The first of the three pairs of parapodia at this stage differs from the second and third pair because it lacks a conical notopodial lip and a parapodial gland. The parapodial glands produce a silky product used by the animals to build a canopy (young stages) or a tube in which they live (older stages).

8. The process of cephalization (starting at 21-28 days)

When, after 3 – 4 weeks Platynereis has reached the stage of a 6-setiger young worm, the first pair of parapodia undergoes a dramatic metamorphosis. Dorsally of the setae a pair of long cirri is formed, later followed by a ventral pair, while the setae are shed (Fischer 1999). These two pairs of appendages shift towards the head and join two more pairs of "peristomial cirri" which have developed at the head without a parapodial precursor. Tracer injection into early blastomeres has shown that all of the peristomial cirri together with all of the trunk ectoderm and mesoderm are derived from the 2d and 4d cell pedigree domains, further attesting the conclusion that all of the peristomial cirri are of segmental, parapodial origin (Ackermann et al. 2005). The process by which a trunk segment is tranformed into a head segment is called cephalisation

The first deutometamere of this six-segmented young worm is in the process of cephalisation. A dorsal appendage (8) is growing and the setae (10) are gradually shed. From Hauenschild & Fischer (1969)

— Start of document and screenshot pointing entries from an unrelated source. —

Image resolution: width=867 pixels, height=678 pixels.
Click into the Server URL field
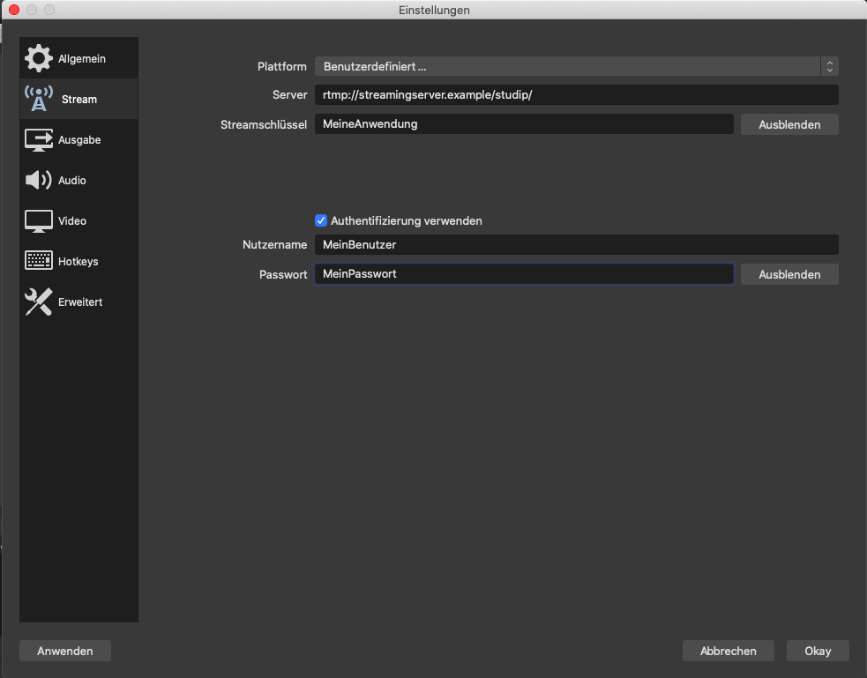pos(575,94)
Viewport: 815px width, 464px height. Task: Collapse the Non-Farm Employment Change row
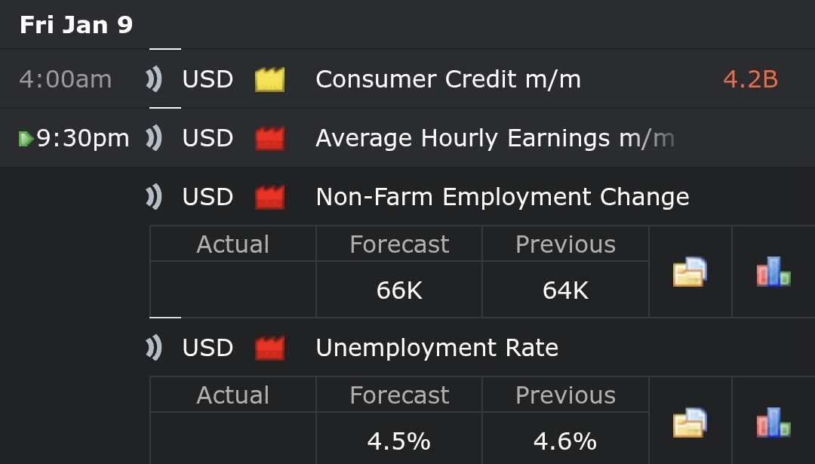502,197
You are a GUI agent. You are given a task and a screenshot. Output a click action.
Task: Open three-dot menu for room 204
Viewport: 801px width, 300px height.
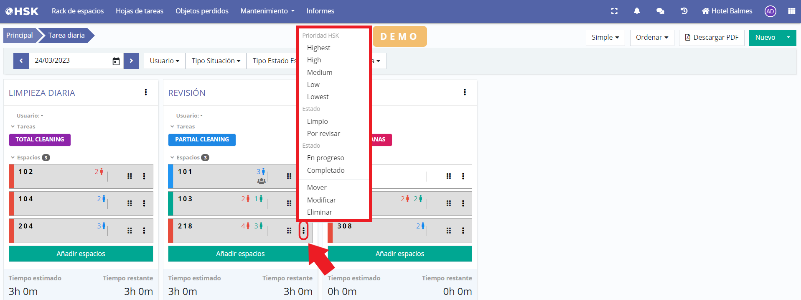(144, 231)
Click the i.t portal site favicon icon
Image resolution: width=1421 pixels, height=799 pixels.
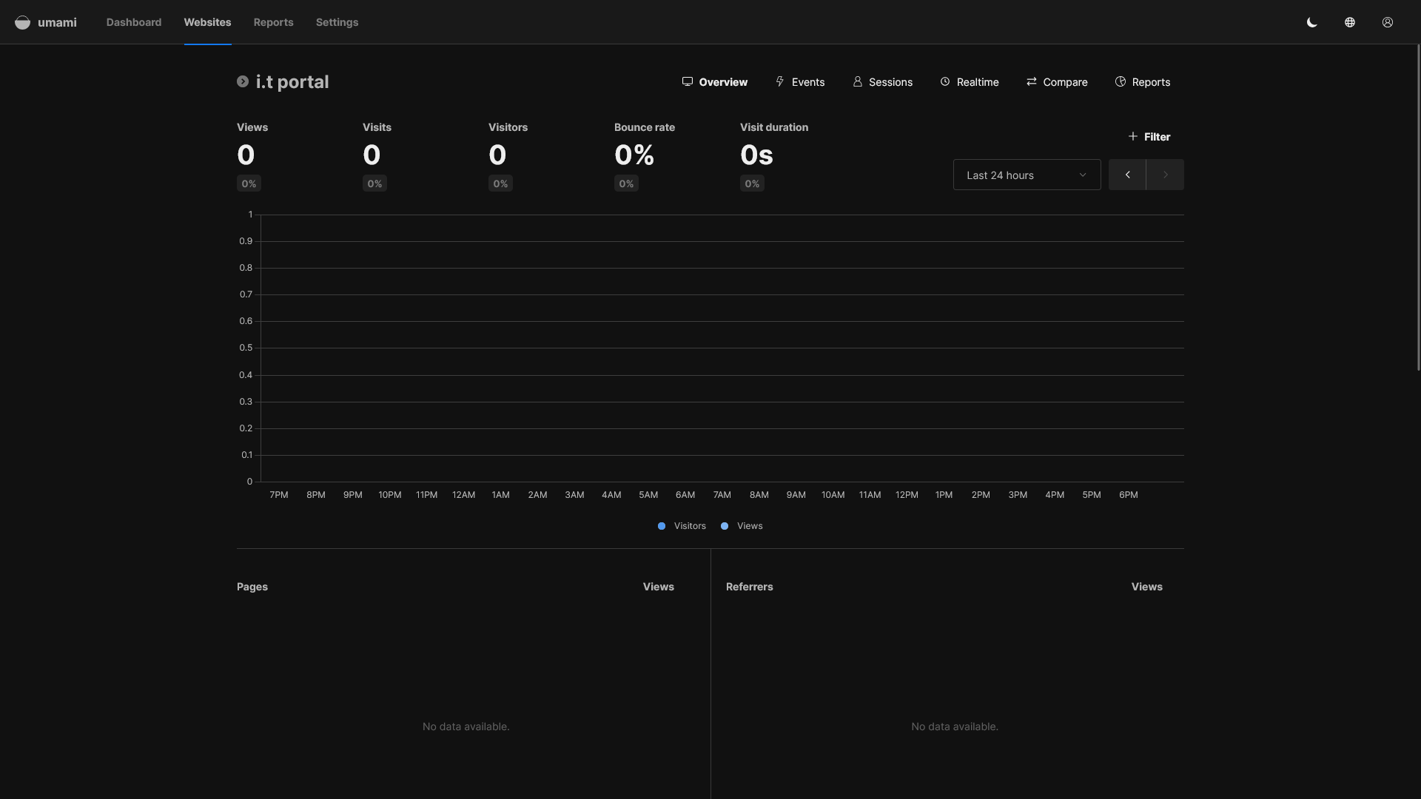[243, 81]
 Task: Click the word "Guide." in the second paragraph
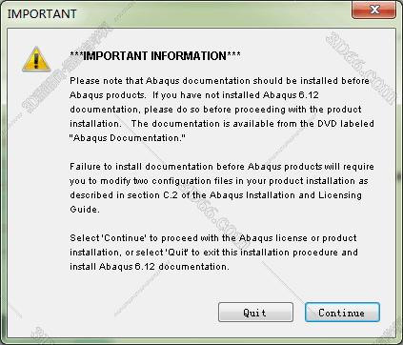[85, 210]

9. Segment proliferation and regeneration in the atokous worm

As do other polychaetes, Platynereis grows by means of segment proliferation. The cellular material for the segment anlagen is produced by a proliferation zone immediately anterior to the pygidium. Should the worms lose their rear end - due to predation which is not a rare event - the wounded stump will form a posterior blastema from which a new pygidium and a proliferation zone develop. The more segments are lost, the faster these segments are regenerated (Hofmann 1966). The regeneration is driven by (a) factor(s) from the prostomium. Removal of the prostomium prevents caudal regeneration and implantation of a prostomium into a truncated worm rescues the ability to regenerate. Segment proliferation and the ability to regenerate are lost as soon as the animal commits itself to its reproductive phase of life by speeding up oogenesis and spermatogenesis. Regeneration of anterior segments is not possible in Platynereis.